Firstly, establishing an integrated nucleic acid detection card box of ureaplasma urealyticum of human. 30ul of PCR amplification solution and 5ul of DNA polymerase solution were added to each PCR tube. And 5ul of template DNA was added.
1 subpackaging PCR buffer solution: 30ul of PCR buffer solution is dispensed to the bottom of the amplification area; the composition of the PCR buffer was: 50mmol/L Tris-HCl (pH8.0), 20mmol/L (NH)4)SO4, 30mmol/L KCl,4.0mmol/L MgCl20.2mmol/L dNTPs, 5U primer probe used for detecting UU UreA gene probe use concentration 500nM, used for detecting internal standard probe use concentration 200nM, used for detecting UU UreA gene upstream and downstream primer use concentration 400nM, used for detecting internal standard upstream and downstream primer use concentration 250 nM.
2 embedding Taq DNA polymerase: 2.5U Taq DNA polymerase was embedded in a meltable material on the upper layer of the PCR buffer.
3, sealing: sealing the reaction solution with a proper amount of silicone oil;
4, subpackaging a second cleaning solution: 140ul of second cleaning liquid is subpackaged in the second cleaning cavity;
5, sealing: sealing the second cleaning solution by using a proper amount of silicone oil;
6, subpackaging a first cleaning solution: 140ul of first cleaning liquid is filled in the first cleaning cavity;
7, sealing: sealing the first cleaning solution by using a proper amount of silicone oil;
8, split charging of lysate: the lysate area was filled with 800ul of lysate.
Second, using method and rapid identification.
Collection, preservation and transportation of the sample.
1.1 sample type: a swab;
1.2 sample collection:
the urethra swab is used for male patients, the urethral orifice is cleaned by physiological saline, the male material-taking swab is inserted into the urethra for 2cm to 3cm, the male material-taking swab is rotated slightly and is taken out after being reserved for 5s to 10 s.
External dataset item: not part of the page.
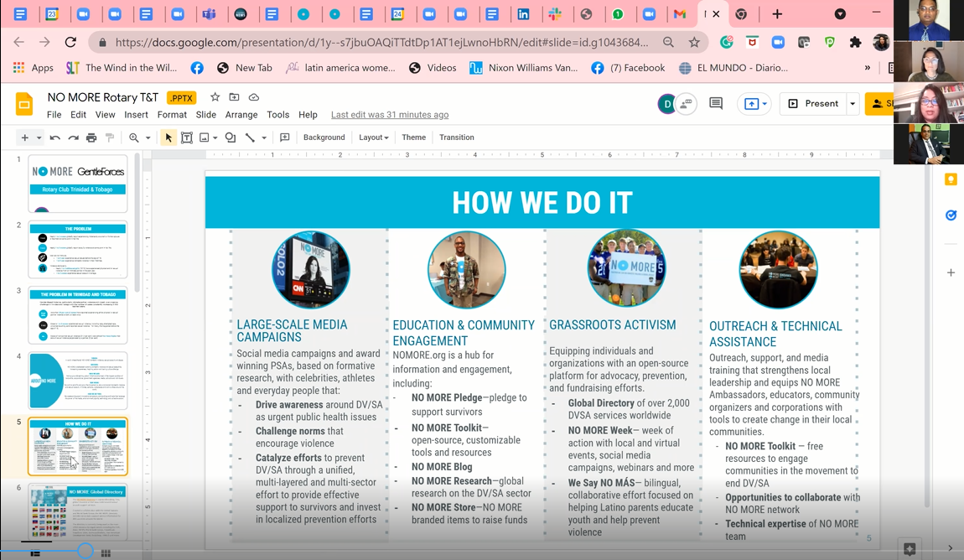
Task: Open the new slide layout dropdown arrow
Action: (x=39, y=137)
Female genital tract swab: dilating vagina with a vaginal dilator, and wiping off cervical secretion with a sterile cotton ball; taking materials from deep part of vagina or fornix behind vagina, cervical orifice, etc. and taking out the swab to the sampling tube.
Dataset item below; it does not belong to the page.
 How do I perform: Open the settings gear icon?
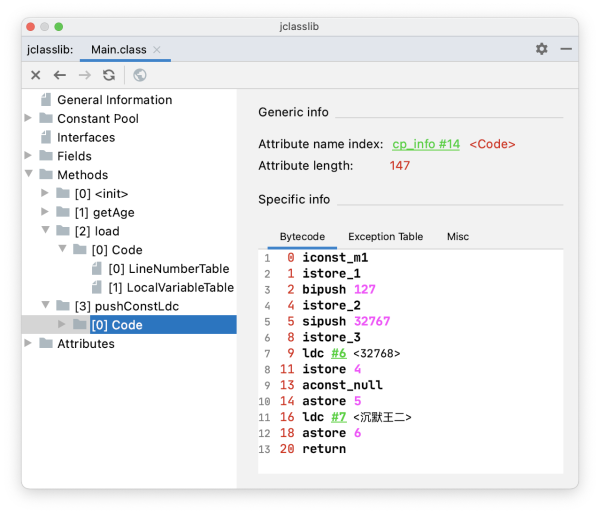[x=541, y=49]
And 1.3, transporting and storing.
The clinical specimen is prevented from being repeatedly frozen and thawed in the transportation and storage processes, the sample to be transported is stored in liquid nitrogen or dry ice, and if the condition of less than or equal to-20 ℃ cannot be ensured, the sample can be stored for 24 hours at 4-8 ℃. In addition, the packaging and transportation are carried out according to the regulations of the world health organization on the infection and transportation of reagents.
The use of the test cartridge.
The lid of the cartridge was opened, the sealing membrane was opened again, and 10. mu.L of magnetic beads were added (thoroughly suspended by shaking before use). A further 200. mu.L of sample was added, the reagent was pipetted and pipetted (at least 15 strokes are recommended) and the cap was closed.
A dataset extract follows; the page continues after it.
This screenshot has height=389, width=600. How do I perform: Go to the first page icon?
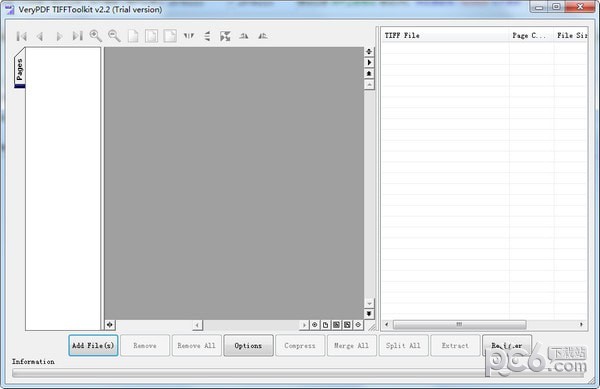(22, 36)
And (3) real-time fluorescence quantitative PCR amplification and detection.
2.1 sample detection
And (3) analyzing the PCR amplification product by using a full-automatic nucleic acid detection fluorescent quantitative PCR instrument Life Ready K1000 and a full-automatic nucleic acid detection analysis system, and judging the result by integrating an amplification curve and a Tm value. The fluorescence channel setup is as follows.
Detector Target
FAM UreA gene
ROX Internal standard
The amplification program was set up as follows:
Figure BDA0002933458720000091
2.2 control set up.
The invention analyzes and researches the sequence of UU of ureaplasma urealyticum, and designs a primer probe group shown in the following table.
Primer probes of the invention
Figure BDA0002933458720000092
Control group 1 primer probes
Figure BDA0002933458720000093
Figure BDA0002933458720000101
Control group 2 primer probes
Figure BDA0002933458720000102
The detection results of the reaction solution prepared by each group of primer probes are as follows:
primer probe combination UUUureA gene CT Internal standard CT efficiency
The invention 26.32 27.33
Control 1 27.11 28.54
Control 2 26.95 27.83
The results show that: compared with the control groups 1-3, the primer probe provided by the invention has optimal detection sensitivity and specificity.
2.3 analysis of results.
1. After the operation of the detection program is finished, the detection result is automatically reported by an applicable instrument.
2. The results show the detection results of Urea Ureaplasma urealyticum (Ureaplama) UreA gene (FAM) and internal quality control (ROX).
3. The gene result of UreA gene (FAM) of human Ureaplasma Urealyticum (UU) is to present a typical S-type amplification curve (including the S curve before the platform stage), and the Ct is less than or equal to 38, and the human Ureaplasma urealyticum (Ureapasma) is judged to be positive.
4. The internal quality control ROX fluorescence channel detection result should present a typical S-shaped amplification curve (including an S-curve before the plateau stage). When the target (FAM) is negative and the internal quality control Ct is less than or equal to 38, the experimental result is valid. Otherwise, it needs to be re-sampled and detected.
2.4 to test the accuracy and effectiveness of the cartridges of the present invention for UU detection, we tested the sensitivity and specificity of the cartridges.
1) Detecting UU quality control products with different concentrations to confirm detection limit;
2) specificity was verified by detection of other pathogens (including gonococci, mycoplasma hominis, herpes simplex virus, human papilloma virus, chlamydia trachomatis, human cytomegalovirus, mycoplasma pneumoniae, mycoplasma genitalium, and candida krusei, staphylococcus epidermidis, streptococcus faecalis, candida tropicalis, enterococcus faecalis, enterococcus faecium, escherichia coli, staphylococcus aureus subsp.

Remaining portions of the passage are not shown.